* PASSAGE SHOWN:
※ ※ ※
Chris Kraus made nine films between 1982 and 1995, each of which is on display at her solo exhibition, In Order to Pass at Chateau Shatto in downtown LA. Most are familiar with Kraus as the creator of I Love Dick, her feminist (?) epistolary novel about female desire and obsession, both of which are at play in her film exhibition. Much like Kraus’ books, which span fiction, cultural criticism, and art theory, none of Kraus’ films are firmly situated in any particular genre, or even descriptor. They aren’t fully narrative, documentary, or conceptual films, but instead create a kaleidoscope of stories, political issues, and literary and cultural references.
In Aliens and Anorexia, Kraus’ novel that makes the most suitable companion to the show, Kraus tells the story of making “Gravity and Grace,” her only feature-length film, named after a posthumously published compilation of texts by the French Christian mystic philosopher Simone Weil. The film follows two young women, Gravity and Grace, through their time in a religious cult in New Zealand. Grace becomes disillusioned and moves to New York to try out the art world, only to become more disillusioned and fail as an artist. She has a meeting with a New Museum curator, played by Kraus herself, who spews bombastic critique — “The sublime has always been on the side of shit. Face it, Gravity, your work just isn’t shitty enough. It’s illustrative of the peripheral conditions of shit.” The viewer might feel uncertain about the true subject of the curator’s appraisal.
Aliens and Anorexia is largely about the fact that Kraus believes “Gravity and Grace” to have been an artistic failure, and that this failure provides the context for her penetrating, self-deprecating voice as a writer. “‘Gravity and Grace’ was just so unappealing,” she writes in the novel, “It was an amateur intellectual’s home-video expanded to bulimic lengths.” Kraus was similarly critical of another of her film exhibitions at Real Fine Arts in Brooklyn in 2011, about which she wrote, “These films have nothing to do with me now. Their exhibition comes too late to feel like a vindication. Nevertheless it’s a pleasure — an abstract affirmation of a practice I’m no longer involved in but will never recant.”
※ ※ ※
* REQUIREMENTS:
A. From the passage on Chris Kraus's films, print the text starting with "Chris Kraus made" and going on through "and cultural references.".
B. Carry on the passage on Chris Kraus's films from the point where it stops.
The material that comes next has no role in this work.

* SUPPLIED MATERIAL:
※ ※ ※
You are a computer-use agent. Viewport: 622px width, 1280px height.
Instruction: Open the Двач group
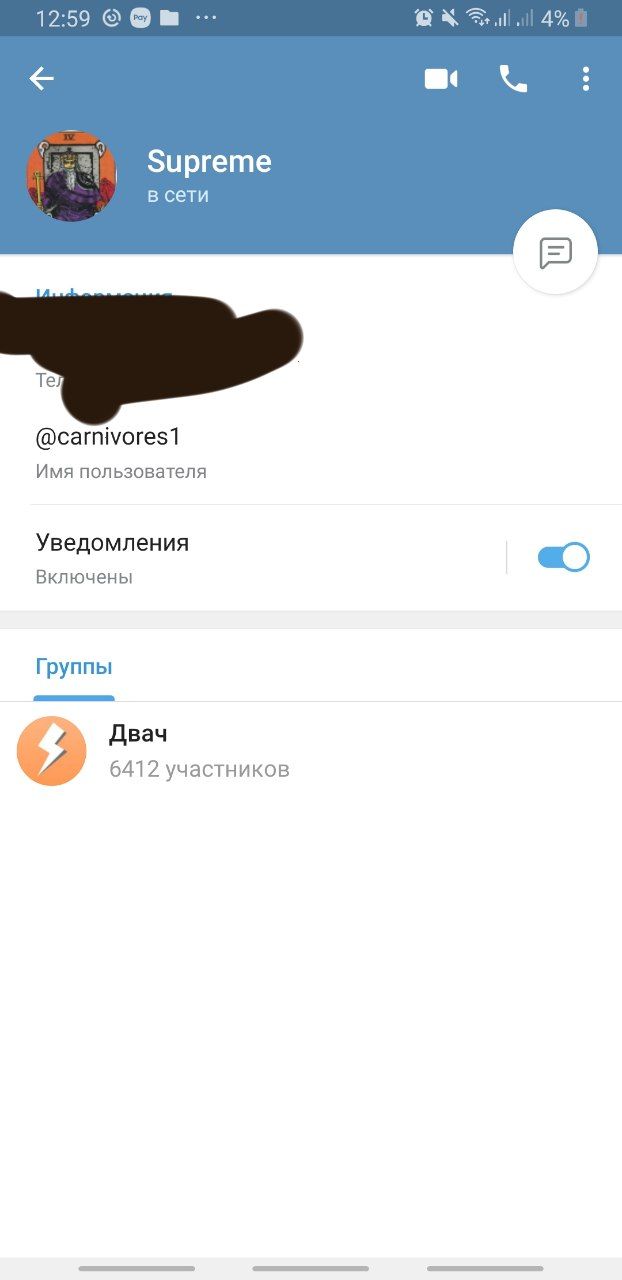(311, 751)
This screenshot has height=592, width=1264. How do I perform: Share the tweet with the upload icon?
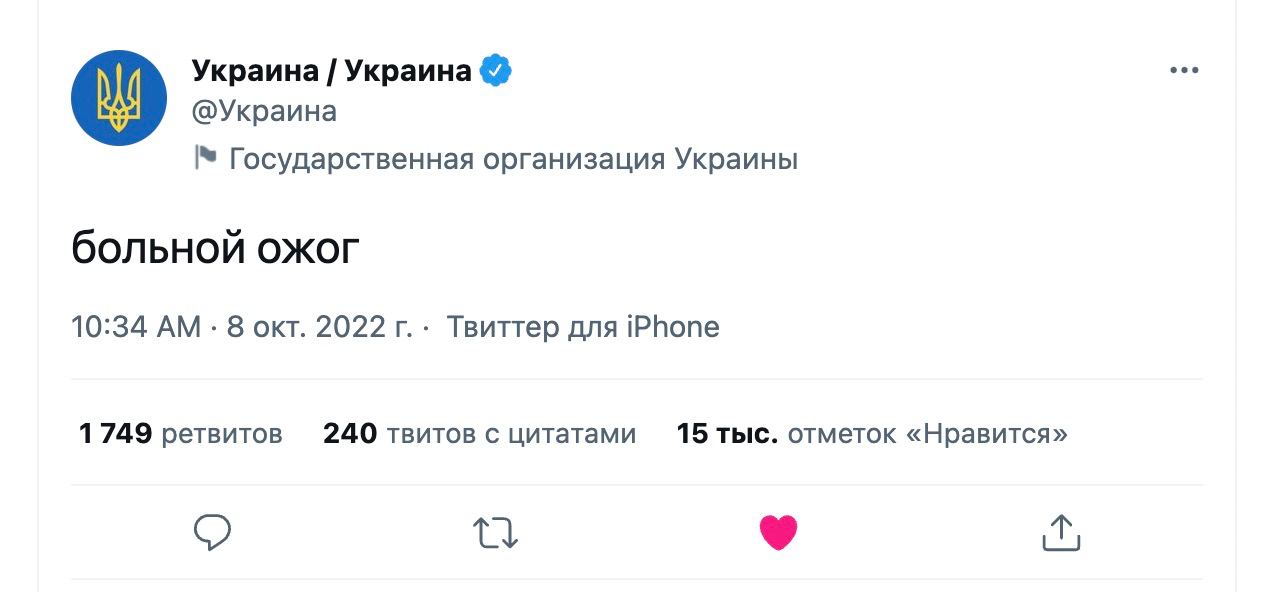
※ ※ ※
* THE RESULTS:
A.
Chris Kraus made nine films between 1982 and 1995, each of which is on display at her solo exhibition, In Order to Pass at Chateau Shatto in downtown LA. Most are familiar with Kraus as the creator of I Love Dick, her feminist (?) epistolary novel about female desire and obsession, both of which are at play in her film exhibition. Much like Kraus’ books, which span fiction, cultural criticism, and art theory, none of Kraus’ films are firmly situated in any particular genre, or even descriptor. They aren’t fully narrative, documentary, or conceptual films, but instead create a kaleidoscope of stories, political issues, and literary and cultural references.

B.
Why show a film that the artist herself considers a failure? Taking pride in failure or slobbishness — artistically or socially – is so often a thinly veiled attempt to shield oneself from criticism. But in the show, as with her novels, Kraus uses failure as a narrative starting point, then dramatizes it. To focus intently on the quality of the individual films, or the fact that they have been long-overlooked by curators and critics, would be to risk missing this crucial success of the exhibition. By creating a show of failed works about failure, Kraus creates a space to challenge the success-failure binary and examine her own subjectivity over her career.
To do so requires a certain decreation of self, which is perhaps the most compelling component of In Order to Pass. On Simone Weil, who embodied a philosophy of self-denial, Kraus wrote, “She wants to lose herself in order to be larger than herself. A rhapsody of longing overtakes her. She wants to really see. Therefore, she’s a masochist.” This notion of the desire to see as a form of masochism is potent throughout the exhibition, because to Kraus, to see the world often means to find ugly, unpleasant realities like failure.
The films largely feature wounded protagonists resigned to disgrace. In “How to Shoot a Crime,” 1987, filmed with her then-husband Sylvere Lotringer, Kraus visits gruesome homicide scenes. In “Foolproof Illusion,” Kraus builds a snowman in her underwear, complaining about a violent husband and reading the work of Antonin Artaud, the French playwright known for developing the Theatre of Cruelty. In “Traveling Light,” she joins a class of schoolchildren to learn about the history of the Underground Railroad. In Terrorists in Love,” a woman reads a manifesto in a bar: “We are minor members of the Paris Semio-Kinetic Post-Surrealist School, North American branch,” satirizing the art-theory world in which Kraus is active. The films are strongest when they exhibit Kraus’ trademark sardonic self-awareness.
Kraus describes the impulse to make the films as “A terrible megalomania, an insistence on being present – even when one has no personal presence – through one’s double, the film… Much as I loathe the idea of a feminine ecriture, I have to admit that the impulse to do this seems very female. Barbara Rubin is a patron saint of this kind of film … 15-year-old girl given a Bolex transforms her isolate misery into Christmas on Earth.” Though filmmaking does not reflect phenomenological reality, Kraus is onto something with the assertion that there is something feminine about her work and the canon that informs it.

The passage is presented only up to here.